Nicotto Town


ま、お茶でもどうぞ


帰れない

 午後4時ごろに輸血が終わるので迎えに来てほしいと病院側から言われ、時間通りに行ったら、担当の外科医が「りんごちゃん、熱があって処置をしたいから一晩入院させてください」と言った。


 なんだそりゃ…。私は絶句した。
 午前中の血液検査で血糖値が低くなっていったのは、感染症が起きていて、闘うために糖が使われているからだろう、と外科医は言った。

 解熱剤を家で飲ませて治るものではないのだ。それほどまでに、状態は悪いということだろう…。
 朝、車から病院に入る時、りんごちゃんは自分で歩いたのだが、一瞬ふらついた。具合が悪かったのだ。

 早く家に連れて帰りたい一心で来たのに、どうしてこう、うまくいかないのだろう。

 私は渋々、承諾した。入院手続き(紙一枚に自分とペットの名前や電話番号などを書くだけ)をし、一緒に来た母に事情を話してから、車に乗り込んだ。

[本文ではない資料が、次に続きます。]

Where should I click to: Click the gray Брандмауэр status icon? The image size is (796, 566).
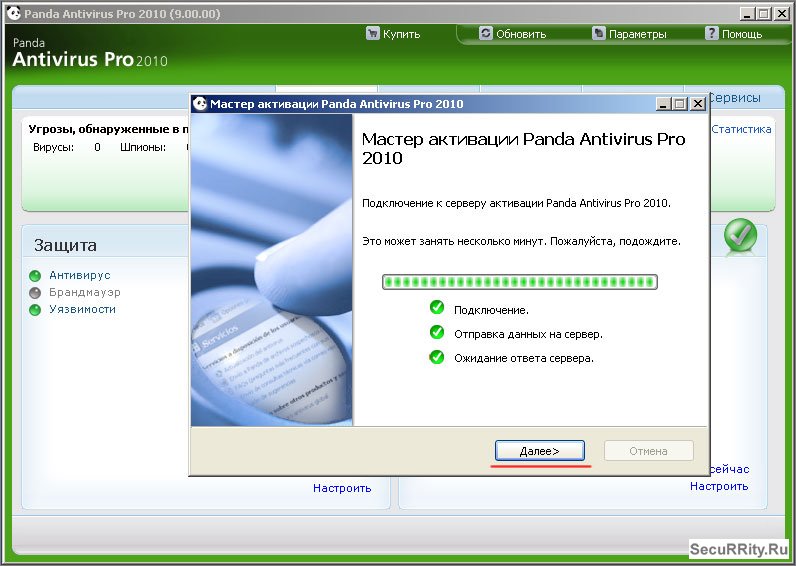[x=35, y=293]
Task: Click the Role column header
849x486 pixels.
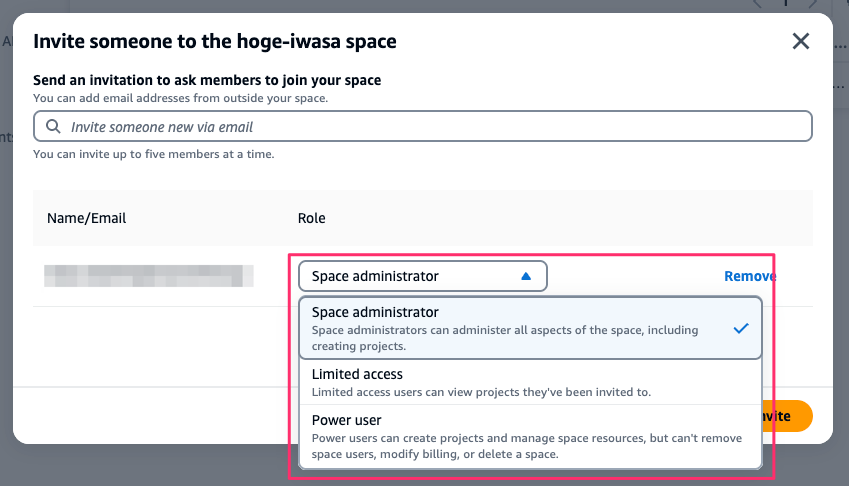Action: click(x=311, y=218)
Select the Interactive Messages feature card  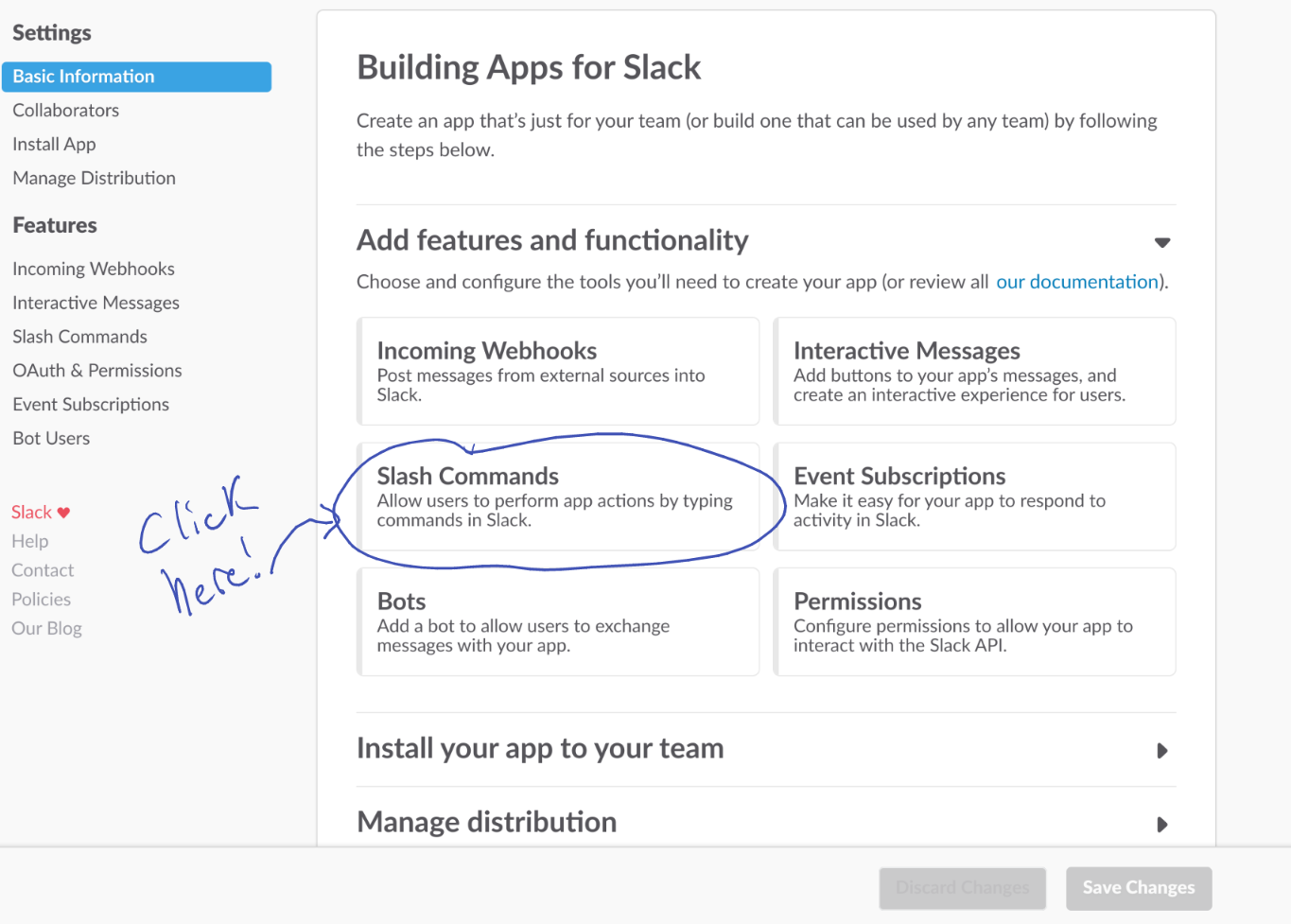tap(974, 371)
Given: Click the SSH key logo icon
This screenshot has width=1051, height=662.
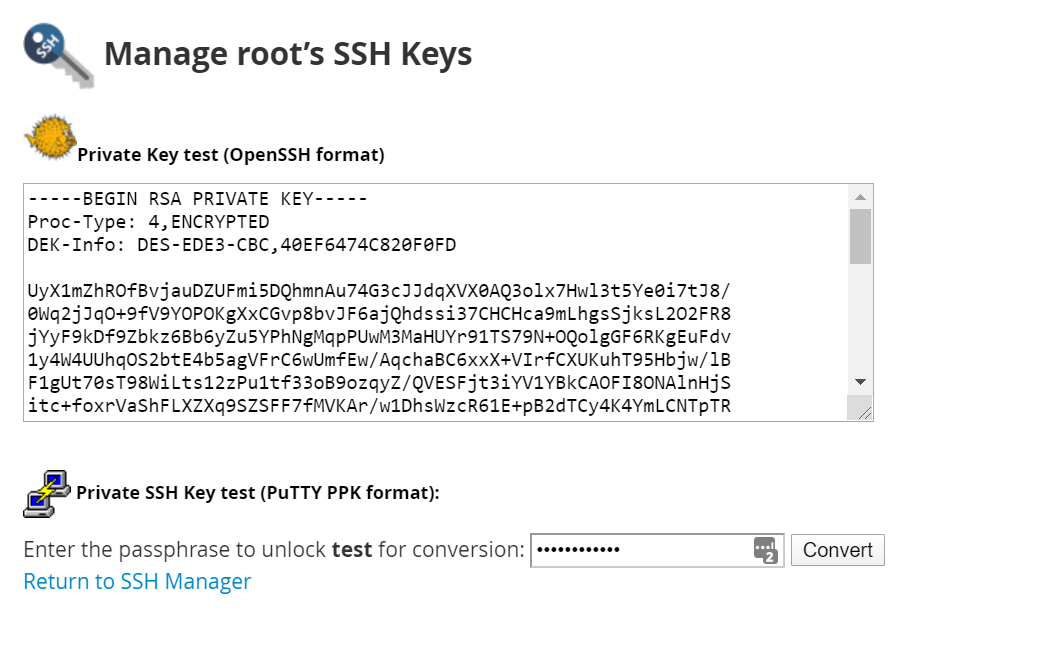Looking at the screenshot, I should [58, 56].
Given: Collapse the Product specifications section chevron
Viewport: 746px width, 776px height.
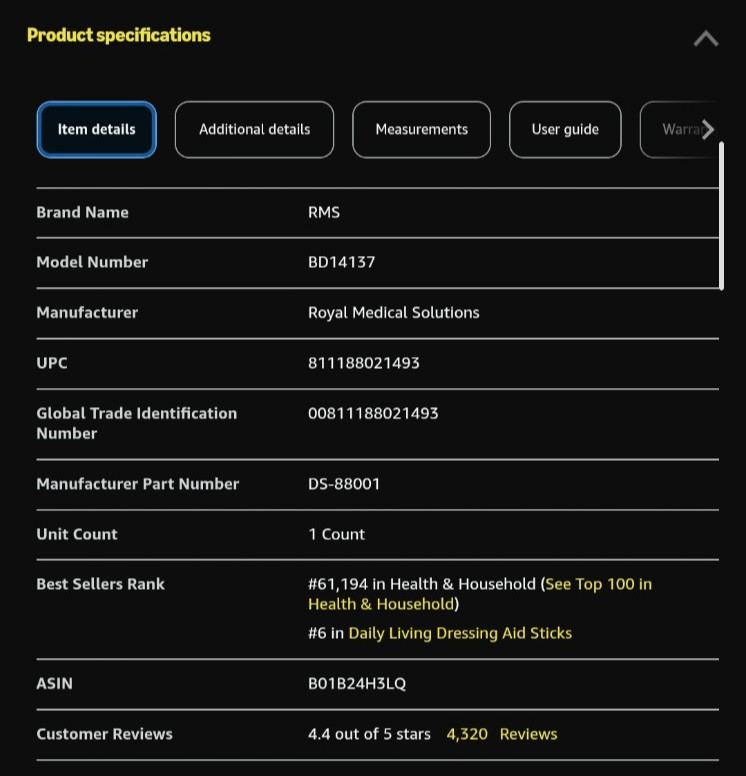Looking at the screenshot, I should (705, 39).
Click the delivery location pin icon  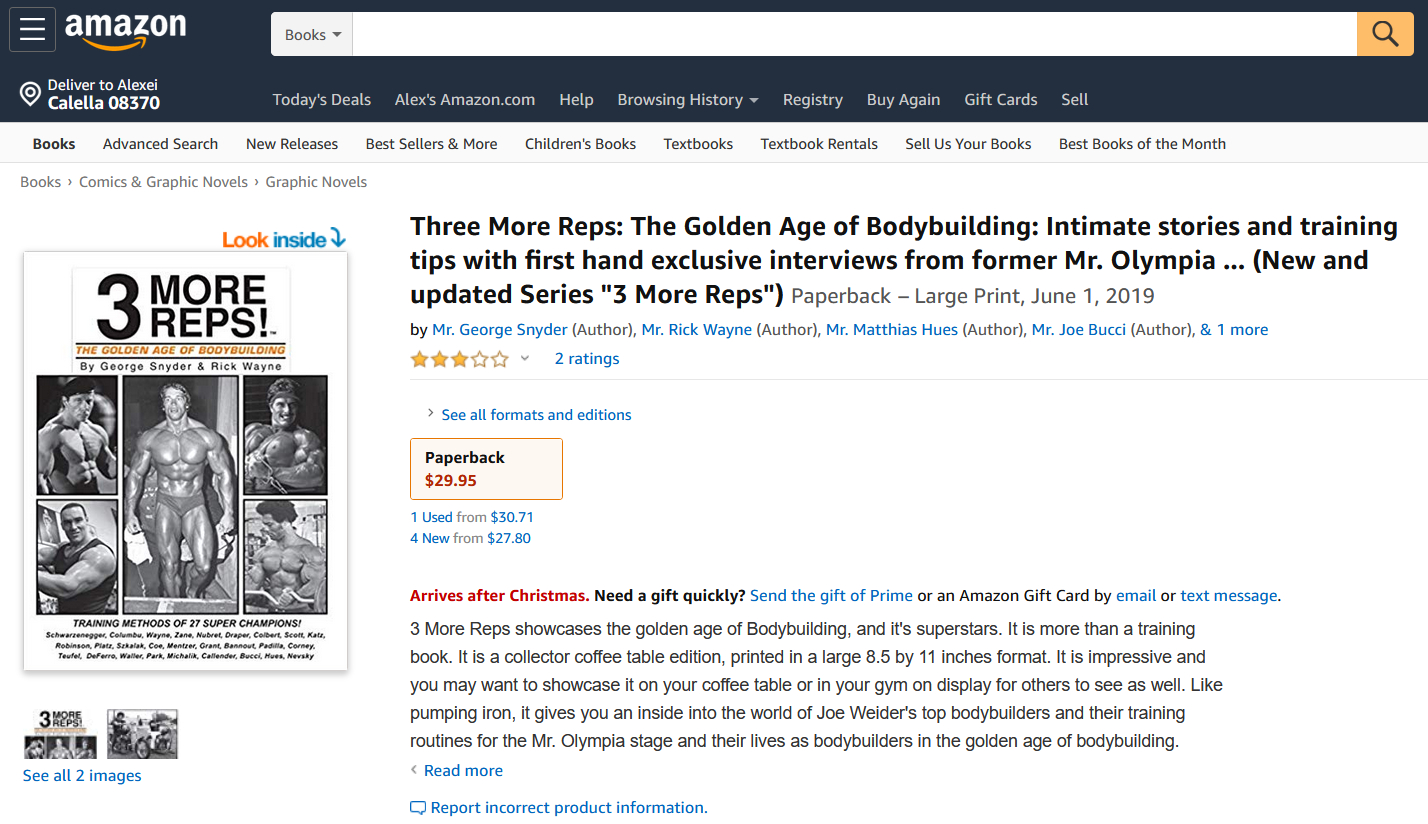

 輸血が終わったら、低血糖を防ぐための点滴やら抗生剤投与などの処置をされるのだろう。
 低血糖になると、生き物は死ぬ。発熱も大変だが、どんどん下がる血糖値をなんとかしないといけないのに、りんごちゃんの体は命を維持できなくなりつつある。

 がんばれよ、りんごちゃん、がんばれよ。
 家に帰る前、運転席で私は何度も大きな声で言った。
 明日の午後4時にはお返ししますから、と外科医は言ったが、不安は募る。
 どうか無事で。
 遺体で帰ってこないことを、ひたすら祈る。